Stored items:
*-*-*

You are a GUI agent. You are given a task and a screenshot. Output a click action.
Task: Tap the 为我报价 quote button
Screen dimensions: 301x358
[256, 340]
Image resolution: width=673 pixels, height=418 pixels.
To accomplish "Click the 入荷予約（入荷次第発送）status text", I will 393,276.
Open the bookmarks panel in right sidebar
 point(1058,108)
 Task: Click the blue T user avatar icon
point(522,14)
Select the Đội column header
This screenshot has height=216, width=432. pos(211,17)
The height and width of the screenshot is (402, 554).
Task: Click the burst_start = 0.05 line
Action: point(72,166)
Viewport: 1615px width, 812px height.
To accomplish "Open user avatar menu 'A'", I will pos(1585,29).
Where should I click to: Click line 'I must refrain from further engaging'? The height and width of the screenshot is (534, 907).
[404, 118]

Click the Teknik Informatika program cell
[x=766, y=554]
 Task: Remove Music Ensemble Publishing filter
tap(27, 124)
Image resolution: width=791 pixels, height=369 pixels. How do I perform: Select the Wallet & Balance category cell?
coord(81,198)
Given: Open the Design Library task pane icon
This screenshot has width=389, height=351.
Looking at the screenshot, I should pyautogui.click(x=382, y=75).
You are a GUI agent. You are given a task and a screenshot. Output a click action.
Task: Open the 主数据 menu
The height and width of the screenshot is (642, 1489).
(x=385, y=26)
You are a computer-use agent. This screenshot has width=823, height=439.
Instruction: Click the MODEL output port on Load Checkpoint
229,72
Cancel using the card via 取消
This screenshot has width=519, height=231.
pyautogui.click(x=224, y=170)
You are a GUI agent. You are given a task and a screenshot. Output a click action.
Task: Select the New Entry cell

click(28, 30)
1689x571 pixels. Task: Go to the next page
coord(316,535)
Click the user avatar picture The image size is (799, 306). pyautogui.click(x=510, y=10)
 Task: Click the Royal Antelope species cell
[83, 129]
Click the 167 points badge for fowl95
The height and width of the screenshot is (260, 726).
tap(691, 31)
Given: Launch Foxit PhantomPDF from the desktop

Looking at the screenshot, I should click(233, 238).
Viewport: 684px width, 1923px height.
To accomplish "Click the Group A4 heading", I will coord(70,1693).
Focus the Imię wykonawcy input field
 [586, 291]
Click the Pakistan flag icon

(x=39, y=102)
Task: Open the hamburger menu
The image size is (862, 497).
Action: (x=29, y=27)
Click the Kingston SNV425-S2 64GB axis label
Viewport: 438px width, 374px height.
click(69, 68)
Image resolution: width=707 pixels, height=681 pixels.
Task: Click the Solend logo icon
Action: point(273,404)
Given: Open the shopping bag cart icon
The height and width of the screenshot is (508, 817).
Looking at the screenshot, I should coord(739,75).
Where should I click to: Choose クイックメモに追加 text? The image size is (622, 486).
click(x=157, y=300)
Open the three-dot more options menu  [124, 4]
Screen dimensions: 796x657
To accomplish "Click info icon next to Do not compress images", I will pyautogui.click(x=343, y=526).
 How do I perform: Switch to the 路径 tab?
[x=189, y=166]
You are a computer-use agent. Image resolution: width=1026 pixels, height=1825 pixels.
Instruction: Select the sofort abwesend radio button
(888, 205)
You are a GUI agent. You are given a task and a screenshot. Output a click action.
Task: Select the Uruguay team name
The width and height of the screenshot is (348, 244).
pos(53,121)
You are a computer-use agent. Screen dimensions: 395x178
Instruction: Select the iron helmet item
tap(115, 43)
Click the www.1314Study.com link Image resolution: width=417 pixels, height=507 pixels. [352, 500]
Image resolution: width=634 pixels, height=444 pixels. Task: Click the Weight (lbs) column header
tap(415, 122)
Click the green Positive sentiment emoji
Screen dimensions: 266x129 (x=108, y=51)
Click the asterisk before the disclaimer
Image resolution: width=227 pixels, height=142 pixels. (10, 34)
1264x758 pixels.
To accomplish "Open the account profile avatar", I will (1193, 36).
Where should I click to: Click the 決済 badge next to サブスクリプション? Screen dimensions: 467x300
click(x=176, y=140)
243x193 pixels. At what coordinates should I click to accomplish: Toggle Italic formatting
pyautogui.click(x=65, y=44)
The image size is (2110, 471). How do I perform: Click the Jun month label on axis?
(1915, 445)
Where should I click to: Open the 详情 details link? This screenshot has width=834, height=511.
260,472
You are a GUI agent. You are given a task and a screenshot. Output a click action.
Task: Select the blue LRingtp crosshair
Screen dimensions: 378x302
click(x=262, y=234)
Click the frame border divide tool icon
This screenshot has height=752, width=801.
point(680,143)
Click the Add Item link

*-*-*

#### Exercise instructions:
Determine how many lines in the preceding records include the word "will". The answer is that number alone.

#### Answer area:
5